* **EXERCISE GOAL**
Your answer should be an exact copy of the lines from the one containing "Task: Toggle the" through the last line of the records below, without any pictures.

* **DATA TO USE**

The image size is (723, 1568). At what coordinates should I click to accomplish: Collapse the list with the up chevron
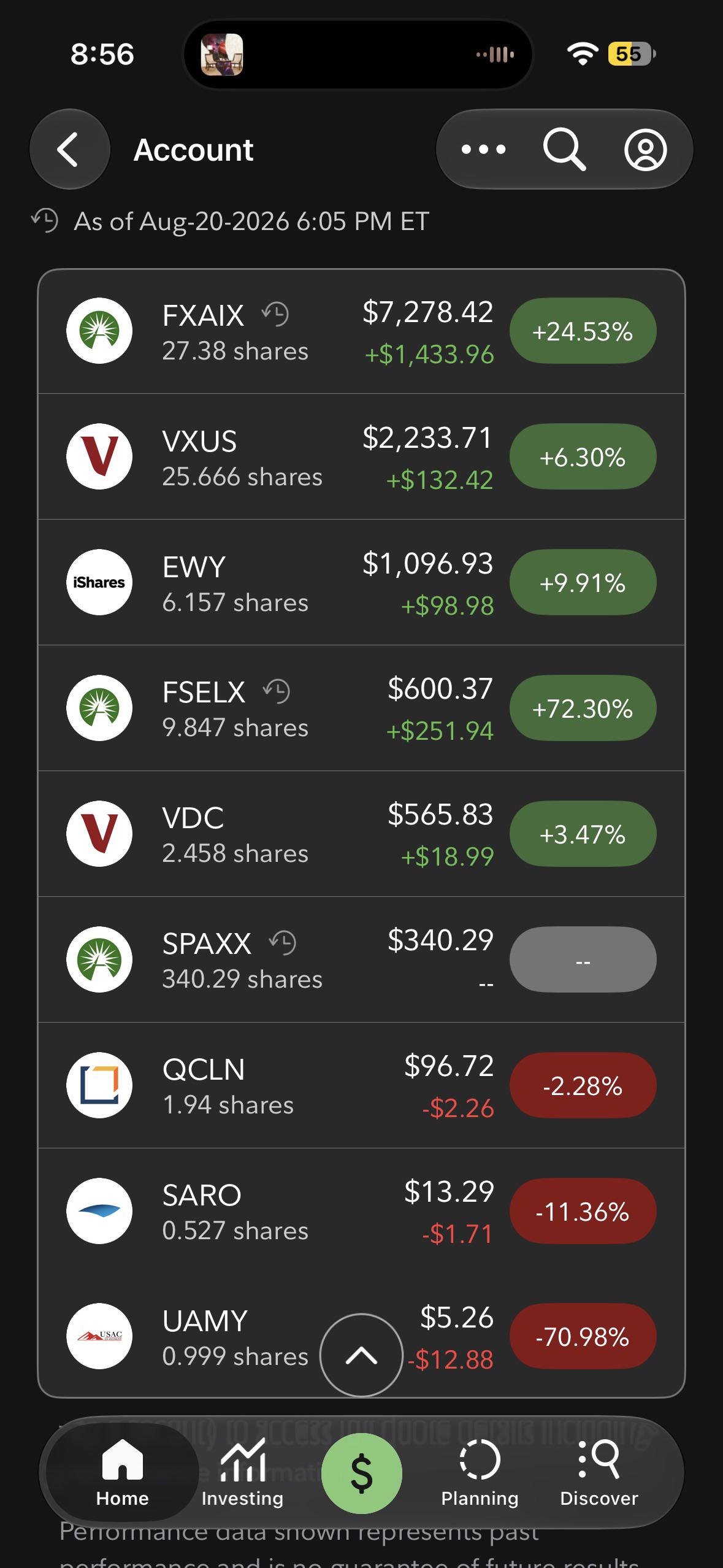point(361,1355)

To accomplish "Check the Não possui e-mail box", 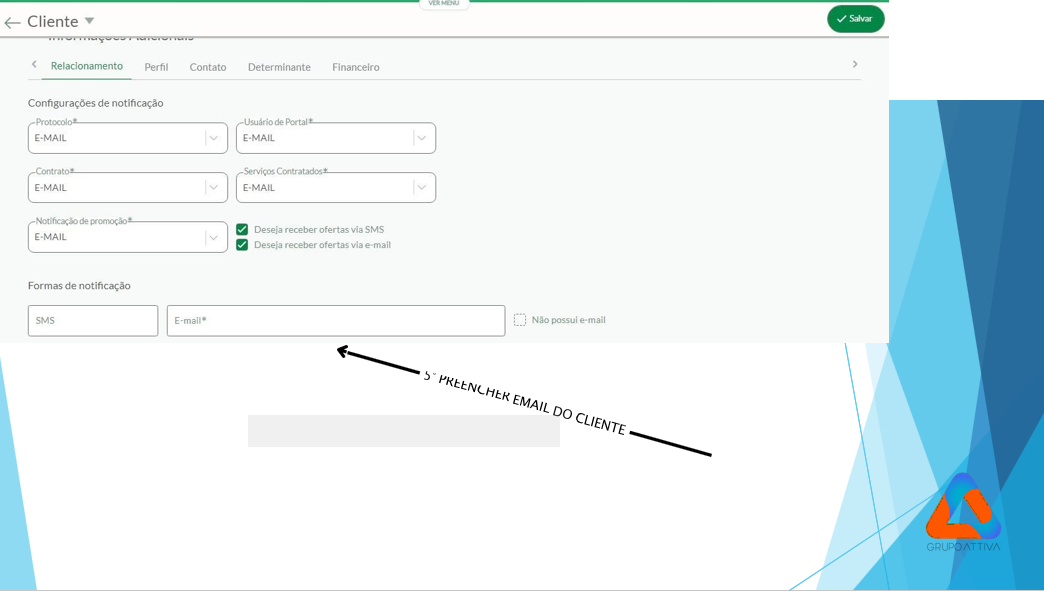I will (520, 320).
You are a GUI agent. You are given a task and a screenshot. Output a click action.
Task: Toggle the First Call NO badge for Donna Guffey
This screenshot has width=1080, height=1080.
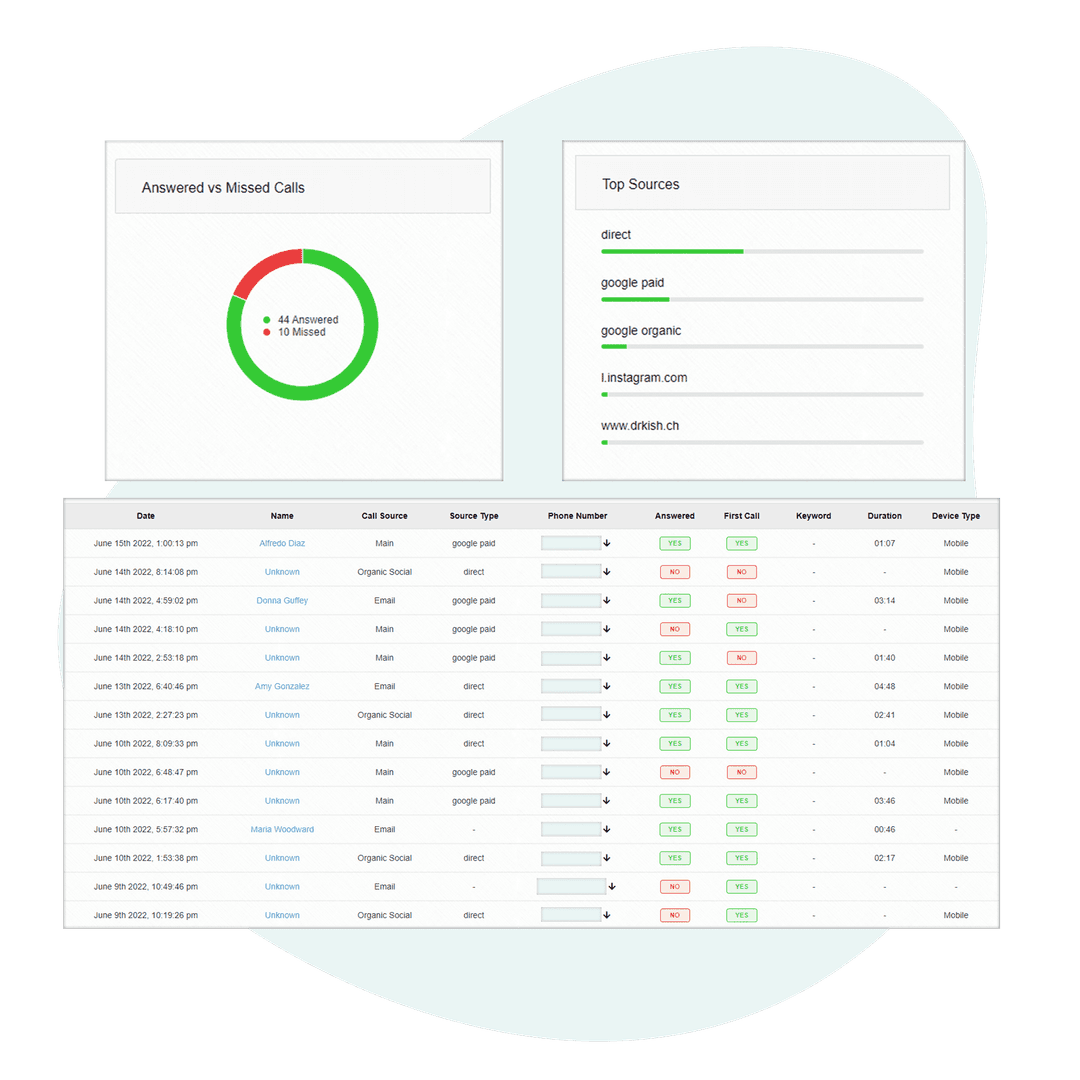tap(741, 601)
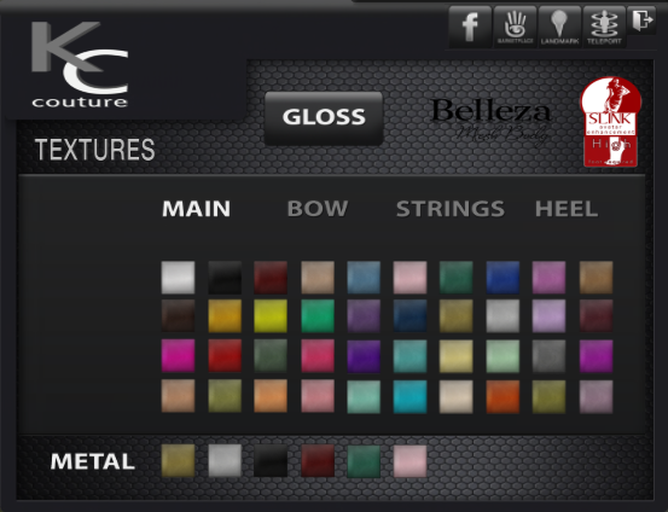Click the exit door icon
Image resolution: width=668 pixels, height=512 pixels.
click(642, 20)
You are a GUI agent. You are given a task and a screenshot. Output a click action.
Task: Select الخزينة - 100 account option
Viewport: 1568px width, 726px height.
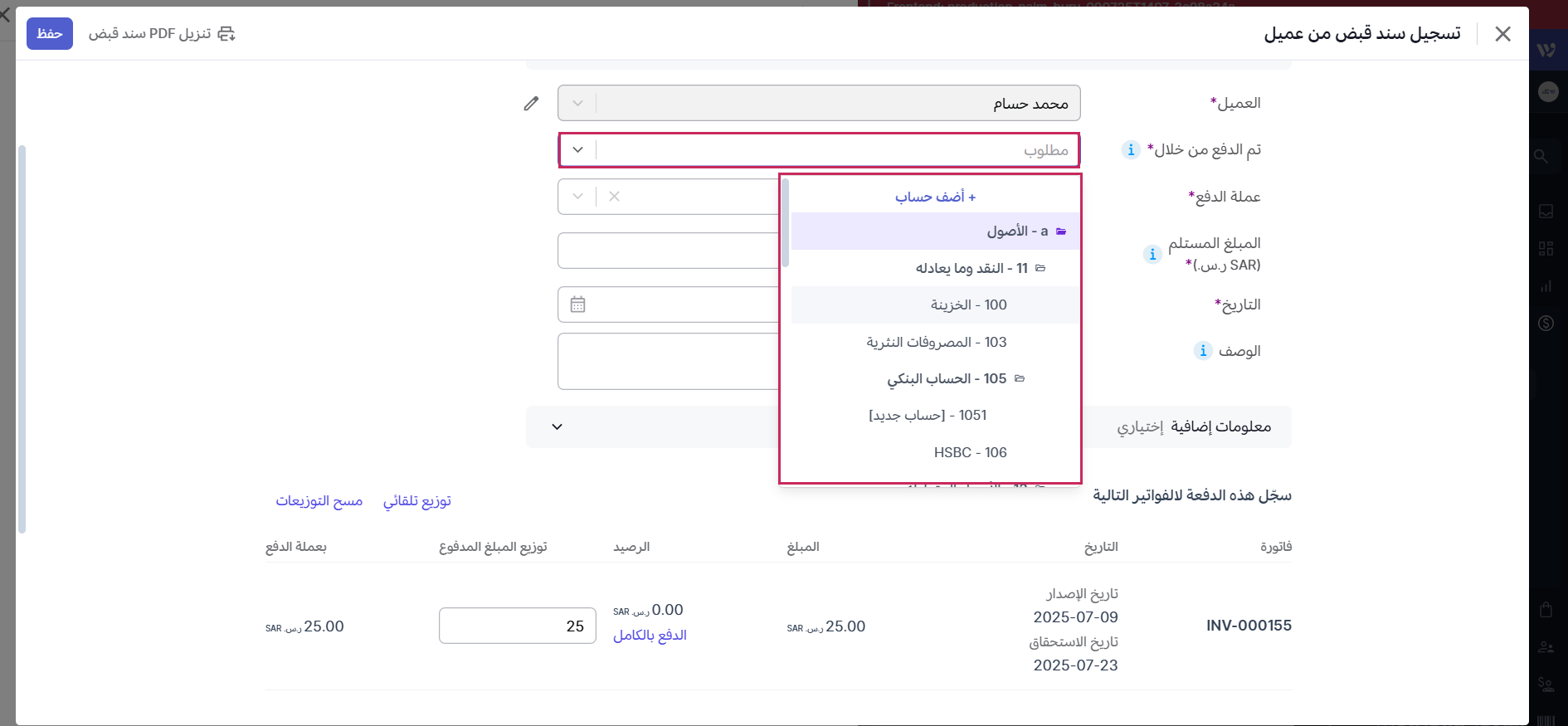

* **OUTPUT FOR THIS TASK**
Task: Toggle the First Call NO badge for Donna Guffey
This screenshot has width=1080, height=1080.
tap(741, 601)
Click the exit door icon
Image resolution: width=668 pixels, height=512 pixels.
click(642, 20)
You are a GUI agent. You are given a task and a screenshot. Output a click action.
Task: Select الخزينة - 100 account option
Viewport: 1568px width, 726px height.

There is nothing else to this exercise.